- **Listed records**:
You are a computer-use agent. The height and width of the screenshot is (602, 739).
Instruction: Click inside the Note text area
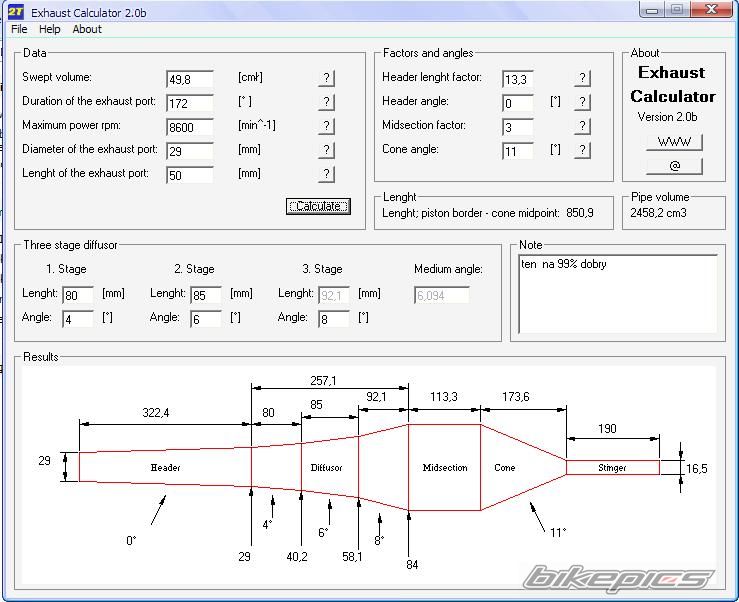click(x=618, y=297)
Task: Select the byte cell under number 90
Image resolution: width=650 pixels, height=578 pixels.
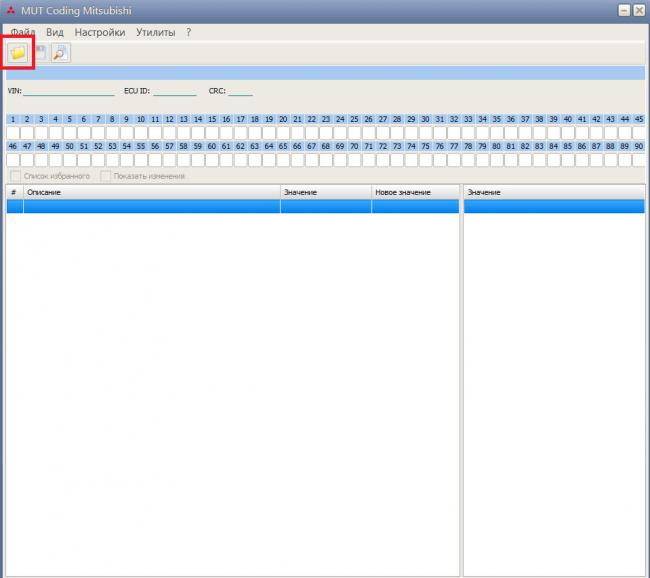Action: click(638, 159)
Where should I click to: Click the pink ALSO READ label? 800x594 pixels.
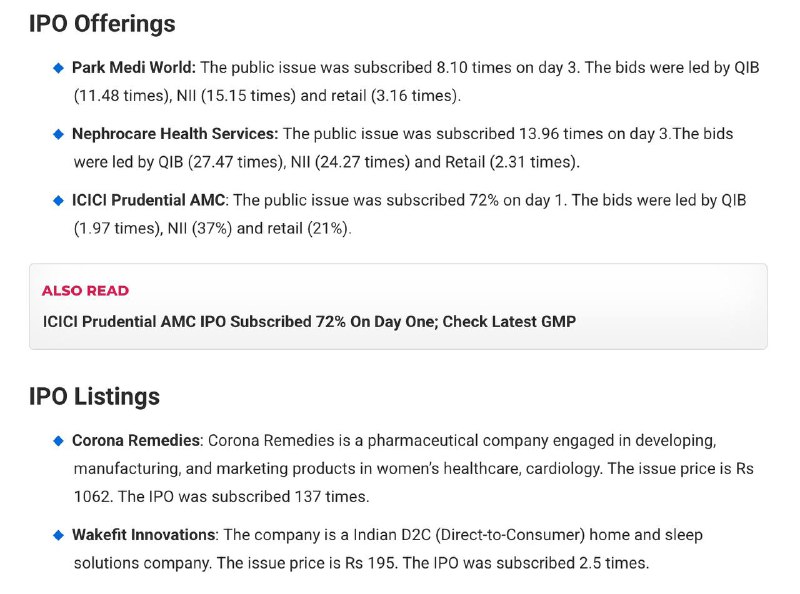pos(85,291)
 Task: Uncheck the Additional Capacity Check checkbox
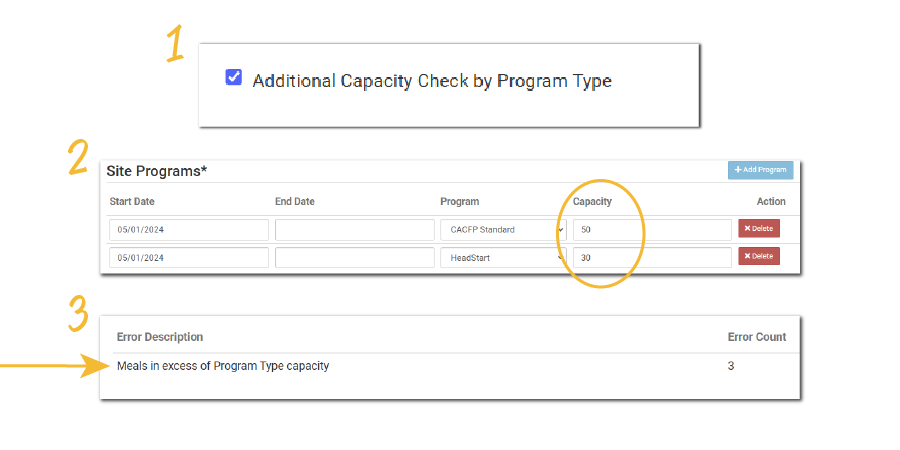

- **What you will do**:
When a line in the material above contains the word "Task", copy that line out.

- **Solution to this exercise**:
Task: Select the byte cell under number 90
 Task: Uncheck the Additional Capacity Check checkbox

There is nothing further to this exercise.